Per indicazioni su come allestire una color suite: Monitor, postazione e impostazioni
Ai corsisti dei miei workshop come agli allievi delle scuole di cinema vedo sistematicamente compiere un errore che porta a sprecare intere giornate di lavoro, ossia quello di restare troppo tempo su una stessa immagine. Quello che accade in questi casi è che l’immagine in oggetto viene inevitabilmente sovra lavorata.
Arriviamo così al terzo punto, in relazione al quale esiste un interessante esperimento ottico che dimostra come la nostra percezione dei colori possa facilmente essere alterata. È l’esperimento dell’immagine residua, anche detta immagine persistente o fantasma, ossia un’immagine che persiste dopo che la fonte è stata rimossa, apparendo come la versione invertita o complementare dell’immagine originale. È in particolare a questo esperimento e al tema delle sessioni brevi che si dedica il video qua sotto.

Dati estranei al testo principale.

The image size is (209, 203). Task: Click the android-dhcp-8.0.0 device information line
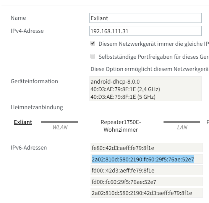tap(115, 82)
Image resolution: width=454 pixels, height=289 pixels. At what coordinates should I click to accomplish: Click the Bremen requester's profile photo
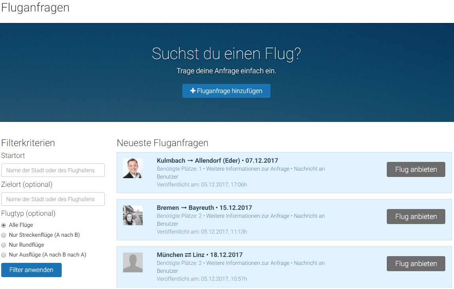tap(132, 215)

Supponiamo che il nostro obiettivo sia scaldare un’inquadratura. Ciò che possiamo fare è spingere dell’arancio tramite l’Offset. Dopo poco però il nostro sguardo si abituerà alla nuova intonazione e la modifica non ci sembrerà più sufficiente. Così ci troveremo ad aggiungere arancio ancora e ancora e ancora fino a che l’immagine non risulterà inguardabile a chiunque non sia stato lì a fissarla con noi per mezzora. La soluzione a tutto questo è imporsi una disciplina di lavoro caratterizzata da sessioni brevi, sia per quanto riguarda il tempo dedicato ogni volta al bilanciamento cromatico di una singola clip, sia per quanto riguarda in generale il tempo trascorso senza soste di fronte al monitor.